[START OF Data for processing]
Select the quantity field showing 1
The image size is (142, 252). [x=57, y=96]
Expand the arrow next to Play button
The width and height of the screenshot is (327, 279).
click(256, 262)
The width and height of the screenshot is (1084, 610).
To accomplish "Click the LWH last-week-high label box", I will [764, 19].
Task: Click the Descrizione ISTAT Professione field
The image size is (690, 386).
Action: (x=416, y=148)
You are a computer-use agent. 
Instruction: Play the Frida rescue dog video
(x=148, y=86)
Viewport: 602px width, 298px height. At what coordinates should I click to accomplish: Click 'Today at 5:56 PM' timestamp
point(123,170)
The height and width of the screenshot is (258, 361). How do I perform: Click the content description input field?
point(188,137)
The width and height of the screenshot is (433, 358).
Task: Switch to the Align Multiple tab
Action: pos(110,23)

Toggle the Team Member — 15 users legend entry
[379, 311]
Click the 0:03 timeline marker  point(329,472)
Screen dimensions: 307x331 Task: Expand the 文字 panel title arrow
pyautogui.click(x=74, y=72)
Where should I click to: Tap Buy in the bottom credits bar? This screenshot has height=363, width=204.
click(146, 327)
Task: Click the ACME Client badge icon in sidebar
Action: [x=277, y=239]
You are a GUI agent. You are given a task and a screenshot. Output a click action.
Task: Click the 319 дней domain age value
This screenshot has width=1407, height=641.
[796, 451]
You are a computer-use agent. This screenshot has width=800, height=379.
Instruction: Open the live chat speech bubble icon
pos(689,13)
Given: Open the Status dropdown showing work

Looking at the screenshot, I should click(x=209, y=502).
[END OF Data for processing]
** Your objective **
Copy out every entry above verbatim, line by line.

** Expected answer **
Select the quantity field showing 1
The image size is (142, 252). [x=57, y=96]
Expand the arrow next to Play button
The width and height of the screenshot is (327, 279).
click(256, 262)
The width and height of the screenshot is (1084, 610).
To accomplish "Click the LWH last-week-high label box", I will [764, 19].
Task: Click the Descrizione ISTAT Professione field
The image size is (690, 386).
Action: (x=416, y=148)
You are a computer-use agent. 
Instruction: Play the Frida rescue dog video
(x=148, y=86)
Viewport: 602px width, 298px height. At what coordinates should I click to accomplish: Click 'Today at 5:56 PM' timestamp
point(123,170)
The height and width of the screenshot is (258, 361). How do I perform: Click the content description input field?
point(188,137)
The width and height of the screenshot is (433, 358).
Task: Switch to the Align Multiple tab
Action: pos(110,23)

Toggle the Team Member — 15 users legend entry
[379, 311]
Click the 0:03 timeline marker  point(329,472)
Screen dimensions: 307x331 Task: Expand the 文字 panel title arrow
pyautogui.click(x=74, y=72)
Where should I click to: Tap Buy in the bottom credits bar? This screenshot has height=363, width=204.
click(146, 327)
Task: Click the ACME Client badge icon in sidebar
Action: [x=277, y=239]
You are a GUI agent. You are given a task and a screenshot. Output a click action.
Task: Click the 319 дней domain age value
This screenshot has width=1407, height=641.
[796, 451]
You are a computer-use agent. This screenshot has width=800, height=379.
Instruction: Open the live chat speech bubble icon
pos(689,13)
Given: Open the Status dropdown showing work

Looking at the screenshot, I should click(x=209, y=502).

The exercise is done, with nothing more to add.